> How to complete this task
Copy the birthday sweatshirt post, starting at "This sweatshirt is" and ending at "above and beyond!", and swap "sweatshirt" for "hoodie".

Every year for my birthday I treat myself. This year it is this sweatshirt. Now, my birthday isn’t for about 20 days but I just couldn’t wait. ha!
This sweatshirt is amazing. True to size.(they are unisex, I am wearing a small) Roomy and so so soft. I am sure to get a ton of use out of it. You really never know what you are going to get when you order online, but Sarah Marie Design Studio went above and beyond!
A few weeks back I was scrolling through my instagram and there it was. It comes every year and I shouldn’t be surprised but this year it just hit me different. The post, with a picture of a woman in a bathing suit looking amazing, said ” 10 weeks until Summer, how to get the perfect bikini body”
And so the striving and comparison begins. Counting calories, measuring, eliminating and endless hours in the gym. Because we only have 10 weeks until summer! And my body certainly isn’t bathing suit ready. At least not compared to the woman in the picture.
I have struggled most of my life with body image issues. It started as a young teenager and stayed with me into adulthood. The if only’s. If only I was thinner. More muscular. Toned. Flatter stomach. My thighs didn’t look like they were covered in cottage cheese. Stretch marks. My boobs are too small. The comparison trap never ends. no matter the age.
And I have a confession.
I believed the lie. If only I did have the “perfect” body then I would be happy. Small framed on the top and wider on the bottom I always felt out of proportion. And honestly being small chested I never felt feminine or attractive and it was a huge struggle for me. I just couldn’t seem to accept my body and the way God created it.
I took matters into my own hands and on April 27th 2011 the day after my 40th birthday I had surgery. I had breast augmentation and trusted the Doctor and everything I researched. I was finally going to be happy.
I was happy for a few years. Until I found out the doctor lied. I had heard reports of women getting very sick after having breast implants put in. The doctor assured me that those women were lying and that implants are 100% safe. He lied.

Stored records:
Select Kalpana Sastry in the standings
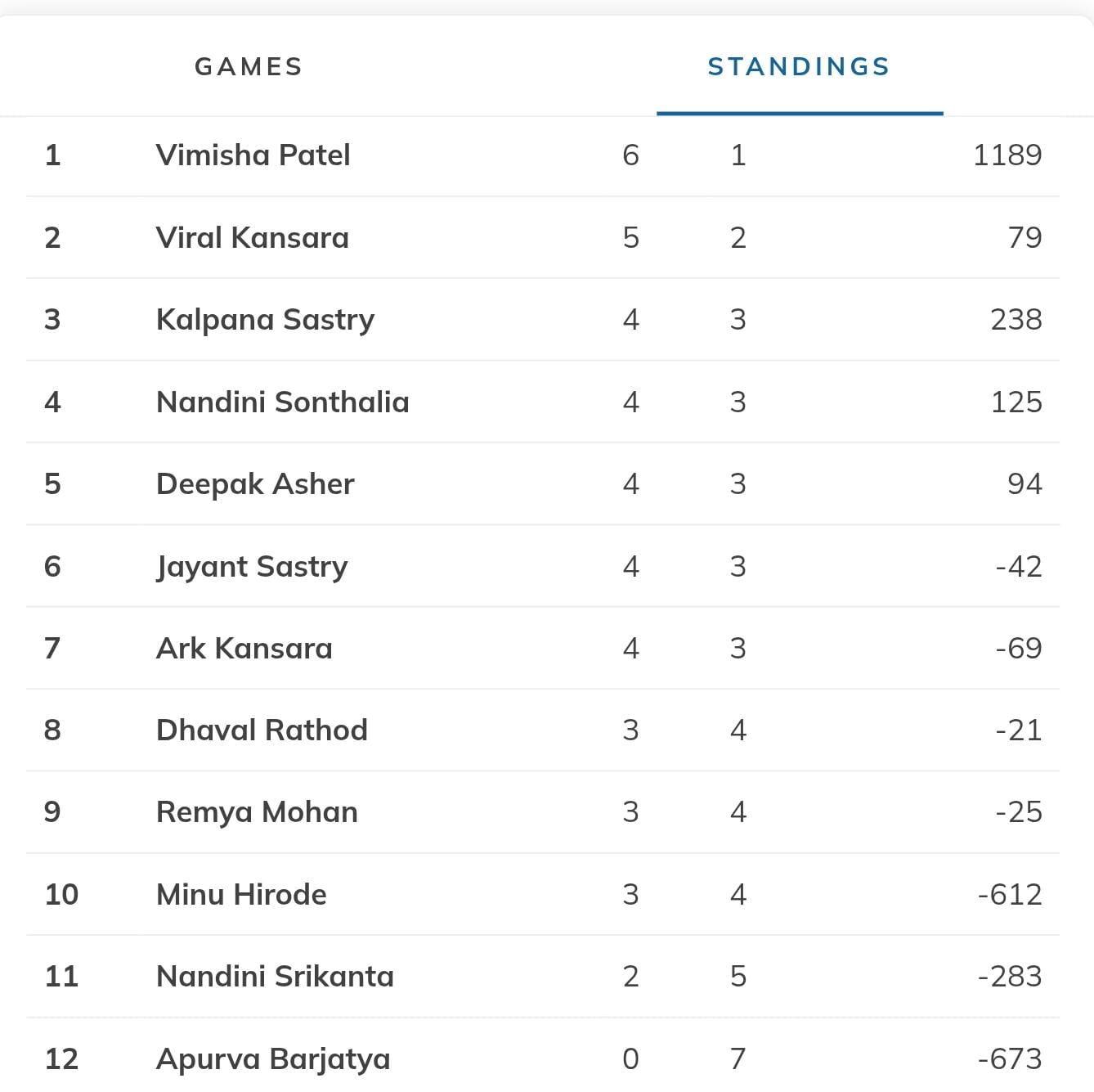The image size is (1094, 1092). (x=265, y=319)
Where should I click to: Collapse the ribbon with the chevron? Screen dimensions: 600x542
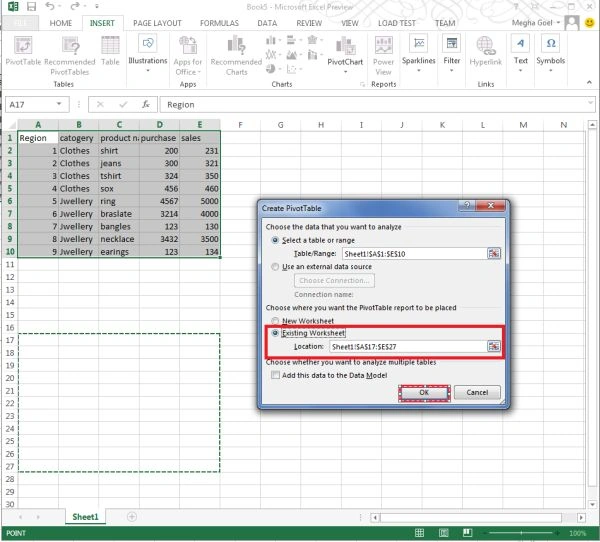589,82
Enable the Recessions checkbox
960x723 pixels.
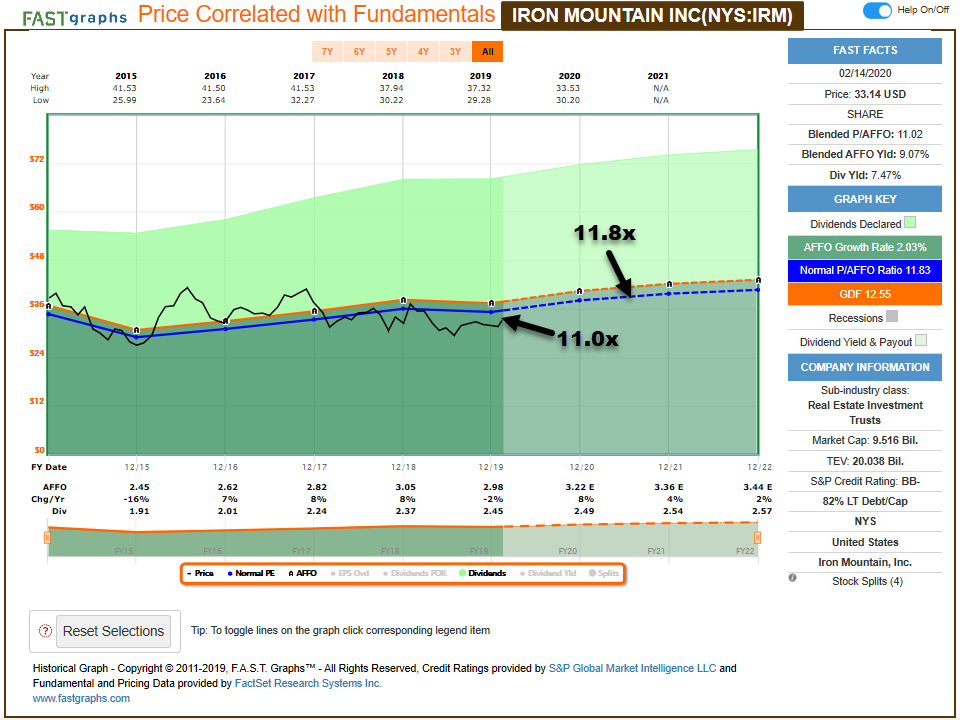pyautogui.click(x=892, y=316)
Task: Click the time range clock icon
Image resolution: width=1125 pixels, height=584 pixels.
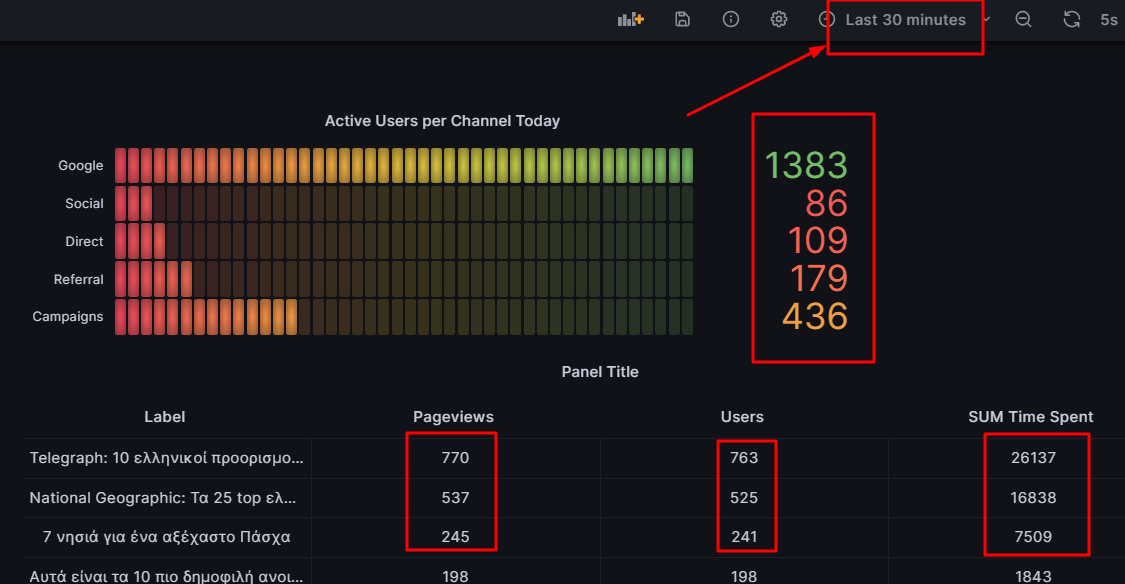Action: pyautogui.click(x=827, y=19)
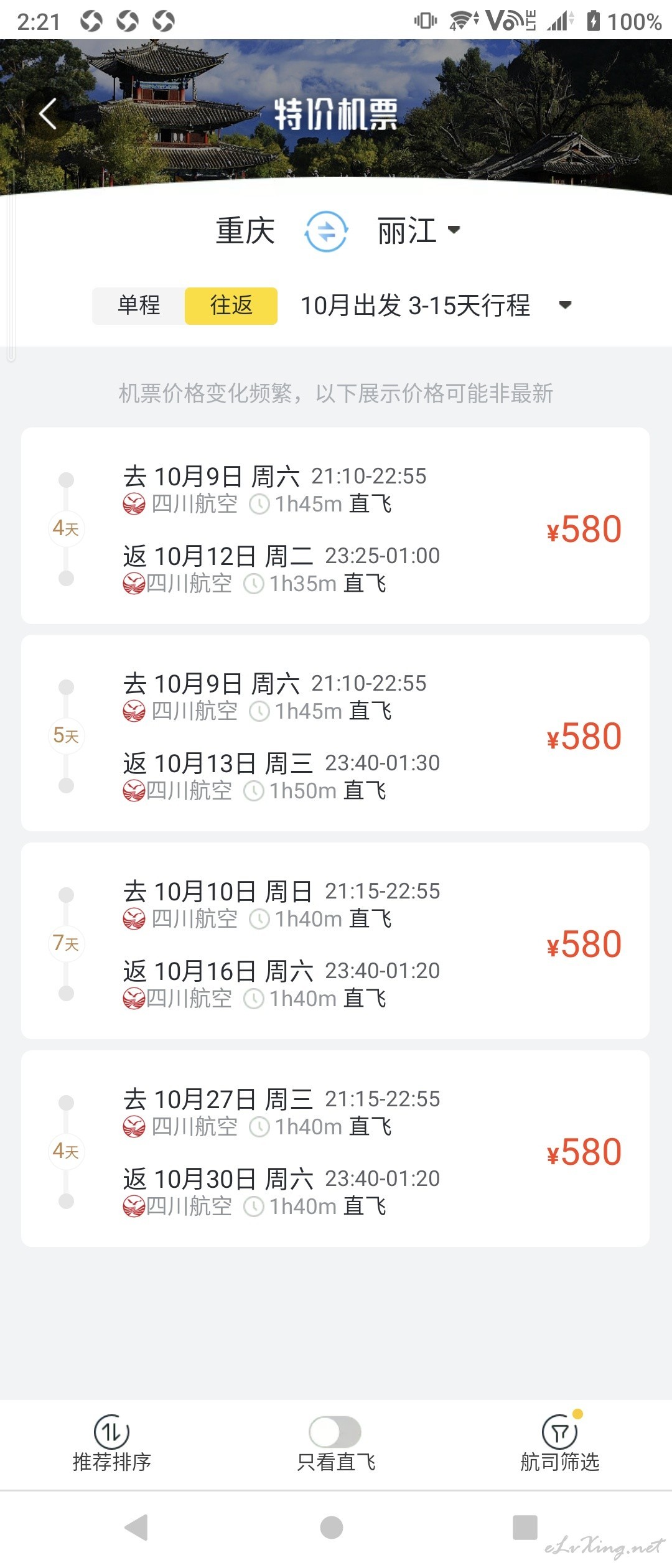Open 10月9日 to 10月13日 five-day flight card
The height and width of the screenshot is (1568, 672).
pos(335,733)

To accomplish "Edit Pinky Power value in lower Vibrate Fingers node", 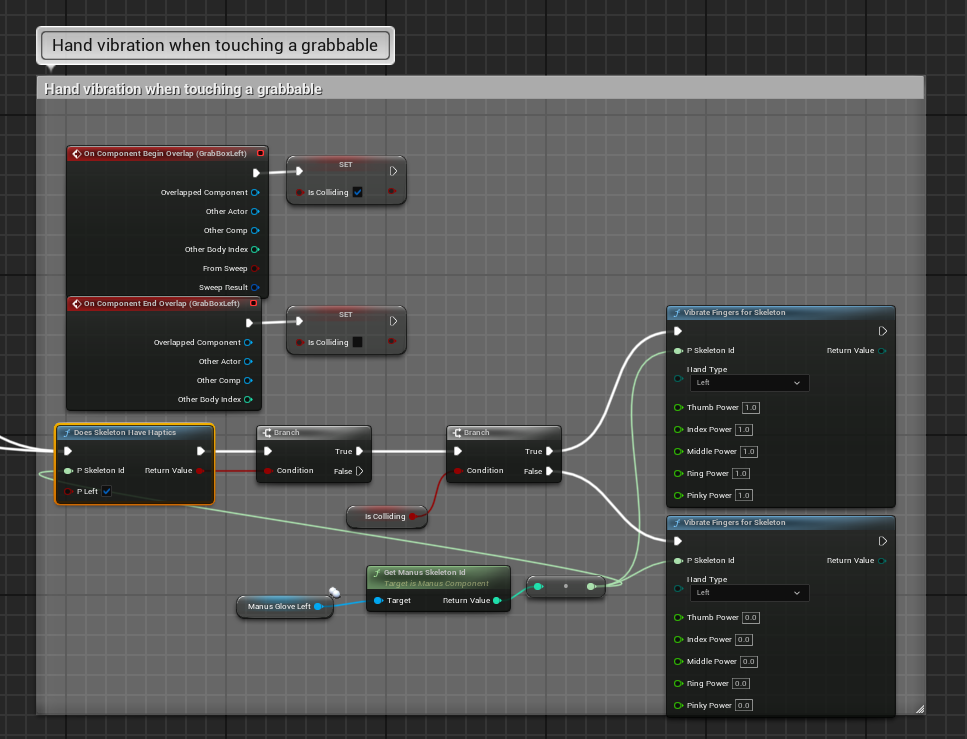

> Response to the exercise
This hoodie is amazing. True to size.(they are unisex, I am wearing a small) Roomy and so so soft. I am sure to get a ton of use out of it. You really never know what you are going to get when you order online, but Sarah Marie Design Studio went above and beyond!